◆ **EXTRACT PROVIDED**
:::

Methodology
A Better Way to Benchmark
What is benchmarking?
Benchmarking data systems is part art, part science. The science lies in the actual metrics we measure. These metrics are straightforward, standard, and generally unsurprising. The art is…everything else.
Science = Metrics | Art = Everything else |
---|---|
|
|
Unfortunately, all of this usually leads to a plot like this:
FIGURE 01: Adapted from Fair Benchmarking Considered Difficult
If you have been burned by this kind of benchmark in the past, you are not alone. Benchmarking bake-offs like this do not help people think about the right things when it comes to evaluating data system performance. This makes benchmarking feel less like an art and a science, and more like a sport. But it does not have to be this way.
Architecture matters: Benchmarking apples and oranges
The biggest problem we see with benchmarks is that they often pit fundamentally different systems against each other, like comparing apples to oranges.
Benchmarking single node systems is straightforward: you can install two engines, quickly compare runtimes, and eyeball the winner in the shortest column contest. But data size will quickly push you past what a single node can handle, towards systems that are distributed across multiple nodes, accelerated by GPUs, or both.
Once you move onto accelerated systems that rely on heterogeneous hardware for performance gains, comparisons get messy. Different hardware executes at different speeds for different workloads, and all at different costs. When comparing “shared nothing systems” that run on different hardware, no direct comparisons are fair. GPU-based data processing systems will never share the traits we are used to full-CPU systems sharing.
Yet, there is an art to benchmarks that can bridge across different hardware architectures. We are not saying we solved all the problems with benchmarking. But we have put a lot of work into finding a better way.
ROI matters: All benchmarks are wrong but some are useful
People (who are not vendors) need benchmarks to estimate the return on investment (ROI) for big data system decisions.
To get a handle on a data system’s ROI, customers need to evaluate efficiency, or how well a data system can make use of resources already in place. Efficiency has two primary pieces:
- Hardware efficiency - typically quantified as total cost of ownership (TCO).
- People efficiency - difficult to quantify with a single number, but can be estimated with proxy measures like productivity, time to insights, time spent waiting, etc.

:::

◆ **EXERCISES TO COMPLETE**
1) Rewrite the benchmarking methodology text from "Benchmarking single node" up to and including "full-CPU systems sharing.", putting "single machine" wherever "single node" appears.
2) Write the next part of the benchmarking methodology text, picking up after its last line.
The records come from a different source than the benchmarking methodology text.

◆ **DATA LISTING**
:::

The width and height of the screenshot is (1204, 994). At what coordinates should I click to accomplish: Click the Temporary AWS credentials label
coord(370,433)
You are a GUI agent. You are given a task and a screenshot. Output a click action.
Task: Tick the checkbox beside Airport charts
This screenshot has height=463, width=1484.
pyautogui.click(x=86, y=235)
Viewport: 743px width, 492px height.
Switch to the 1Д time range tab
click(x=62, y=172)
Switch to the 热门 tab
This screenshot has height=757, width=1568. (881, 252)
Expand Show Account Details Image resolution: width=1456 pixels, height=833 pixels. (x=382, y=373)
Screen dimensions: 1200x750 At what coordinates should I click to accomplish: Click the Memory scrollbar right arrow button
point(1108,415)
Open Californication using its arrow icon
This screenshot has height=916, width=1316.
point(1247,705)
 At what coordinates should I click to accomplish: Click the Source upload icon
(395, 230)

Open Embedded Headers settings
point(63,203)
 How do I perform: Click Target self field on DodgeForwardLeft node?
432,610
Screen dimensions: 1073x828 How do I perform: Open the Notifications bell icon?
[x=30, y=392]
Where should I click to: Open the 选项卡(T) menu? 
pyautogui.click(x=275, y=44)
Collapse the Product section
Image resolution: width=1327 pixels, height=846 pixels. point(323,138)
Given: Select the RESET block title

:::

◆ **EXPECTED OUTPUTS**
1)
Benchmarking single machine systems is straightforward: you can install two engines, quickly compare runtimes, and eyeball the winner in the shortest column contest. But data size will quickly push you past what a single machine can handle, towards systems that are distributed across multiple nodes, accelerated by GPUs, or both.
Once you move onto accelerated systems that rely on heterogeneous hardware for performance gains, comparisons get messy. Different hardware executes at different speeds for different workloads, and all at different costs. When comparing “shared nothing systems” that run on different hardware, no direct comparisons are fair. GPU-based data processing systems will never share the traits we are used to full-CPU systems sharing.

2)
The path to optimizing for efficiency is unique for any business and difficult for any vendor to pin down. Vendors do have one key that affects both: system performance. Without good performance, existing resources – both tech and people – are not used to their full potential. A performant system foundation is critical for efficiency and ultimately ROI. In contrast to the subjective measurement of ROI and people efficiency, performance is straightforward to measure.
Context matters: Performance is more than a number
Given how crucial performance is for efficiency, it should be treated as an important feature in its own right to evaluate any data system. But for performance numbers to be useful, you need to know how performance was measured. Here are some other facts you will need to set the context for understanding performance:
-
Hardware: At a minimum, this is a list of compute hardware in a given node, memory size and type, and disk size and type. In a distributed system, the amount of nodes and the type of network switch (e.g., Ethernet, Infiniband, Slingshot) are also important. Model numbers can help, but are often not shared.
-
System configurations: Every hardware setup has configurations that impact performance. For accelerator-native systems, the most impactful ones include the use of GPUDirectStorage for file I/O to GPU, and advanced transport protocols like UCX over the network switches.
-
Benchmark configuration:
- Task: In a database benchmark, like TPC-H, TPC-DS, or YCSB, the task is a set of queries set to some requirements or theme. For example, TPC-H focuses on business queries for decision support.
- Data: For a given database benchmark, the size of data is a scalable value. For example, in the TPC-H benchmarks, this value is called scale factor. Some examples of popular points for evaluation include 1 TB, 10 TB, 30TB, and 100 TB.
-
Measurements: Once a benchmark is being run, it yields a measure of the time required to complete each individual task, which can be summed to get a total runtime. Some suites will include further metrics by default, such as TPC-H with their TPC-H Composite Query-per-Hour Performance Metric. Further specializations can include finding the measures of center for the runtimes, finding the average time of all tasks in the suite, or using secondary values like cost per hour to create derivative metrics.
Making really useful benchmarks
Performance is relatively easy to measure, but that is just the science part. The harder part is getting the art right: the challenge of framing performance data within its appropriate context for accurate comparisons and conclusions. If a classic two bar “perf plot” bake-off is all you get, it will be hard to make good design decisions about your data system.
To actually be useful, vendors (like us) need to do more work behind the scenes to figure out:
- What other systems can we validly measure?
- How can we make useful comparisons between systems?
- How can we give readers enough context to make better decisions based on the benchmarks?
We have selected three metrics that we find most useful to measure and compare:
- Runtime
- Cost per hour: Paying for your infrastructure
- Scale up costs: Paying for your infrastructure to cover your runtime
Runtime:
We have all seen benchmarking plots like this:
FIGURE 02: Two-bar charts convey incredible results.
This type of plot is really easy to game, and we are going to show you how. We actually collected a lot more runtime data than we are showing in the column plot above:
- We collected 3 runs per query for Spark, summed the query time across all 22 queries derived from the TPC-H query set, then took the minimum across the runs and all the queries to come up with this single number.
- Next, we cherry-picked the number of nodes for each system to maximize the difference between system runtimes.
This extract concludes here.